A retrospective meta-analysis of three previous whole genome linkage scans confirmed a strong linkage at chromosome 16q and moderate linkage at sites on chromosomes 3, 10, and 19q, and a meta-analysis of studies of the interleukin-1 (IL-1) region genes in ankylosing spondylitis suggested the susceptibility to be conferred by the IL-1A gene. More recently, the use of genotyping chips, derived from the International Hapmap resource, which provides an extensive genomic coverage of large disease cohorts, have made it possible to conduct successful genome-wide association studies. One such study has led to the identification and validation of two new genes, IL23R and ARTS1, in ankylosing spondylitis pathogenesis.
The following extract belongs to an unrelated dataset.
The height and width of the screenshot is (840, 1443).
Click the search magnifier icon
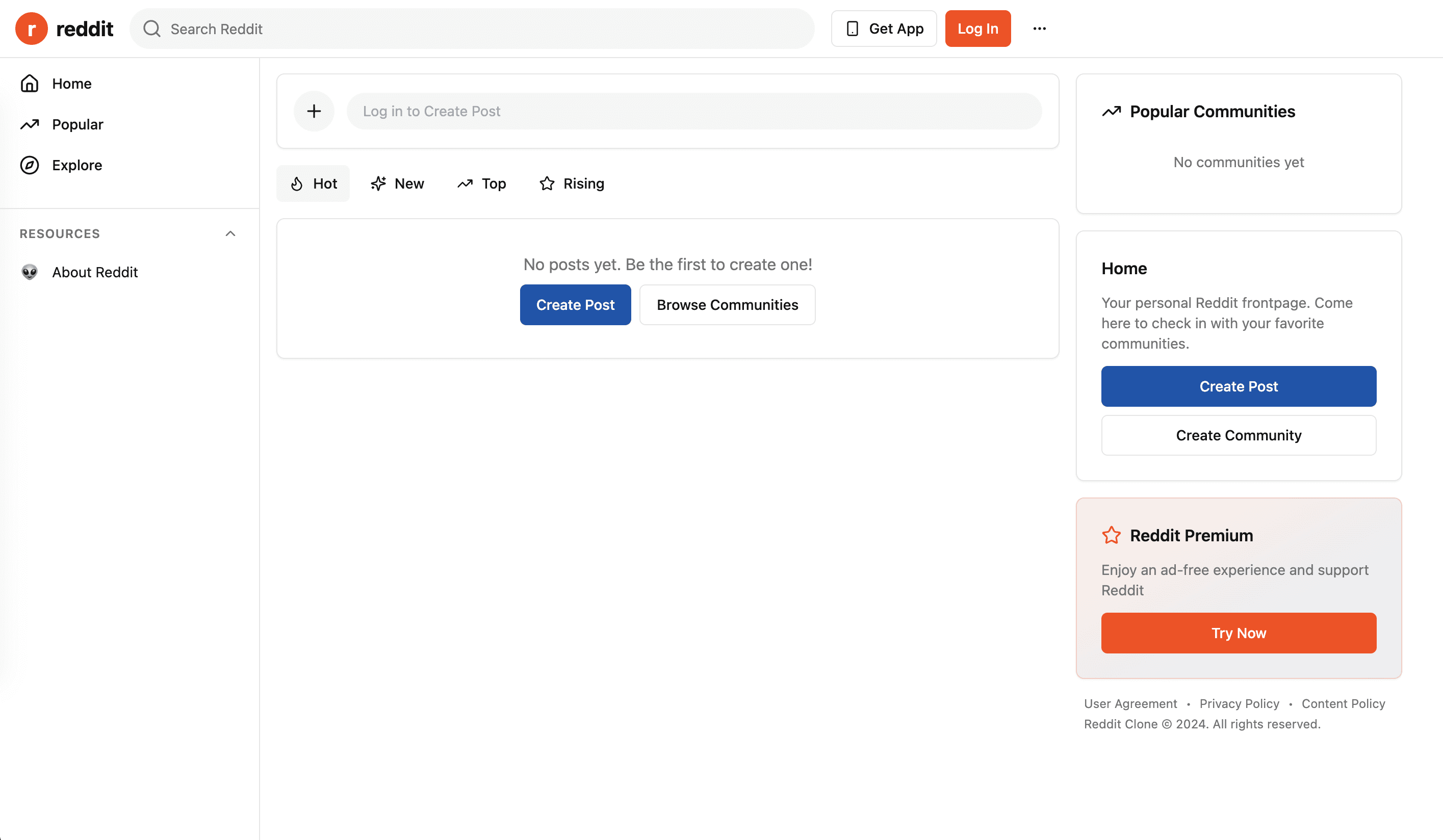(152, 29)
A tremendous amount of progress has been made with respect to understanding the genetic basis of ankylosing spondylitis. The recent identification of two new genes, ARTS1 and IL23R, and confirmation of IL-1A association further substantiate that ankylosing spondylitis is determined to a large extent by genes outside the major histocompatibility complex.
近期数据显示了几个与强直性脊柱炎易感性相关的新的非主要组织相容性复合体基因,本文将对其进行总结。
对之前三项全基因组连锁扫描的回顾性荟萃分析证实,16号染色体存在强连锁,3号、10号和19号染色体位点存在中度连锁,对强直性脊柱炎白细胞介素-1(IL-1)区域基因研究的荟萃分析表明,IL-1A基因赋予了易感性。最近,利用源自国际人类基因组单体型图资源的基因分型芯片,其为大型疾病队列提供了广泛的基因组覆盖,使得成功开展全基因组关联研究成为可能。一项此类研究已在强直性脊柱炎发病机制中鉴定并验证了两个新基因,即IL23R和ARTS1。
在理解强直性脊柱炎的遗传基础方面已取得了巨大进展。最近鉴定出的两个新基因ARTS1和IL23R,以及IL-1A关联性的证实,进一步证实强直性脊柱炎在很大程度上由主要组织相容性复合体外的基因决定。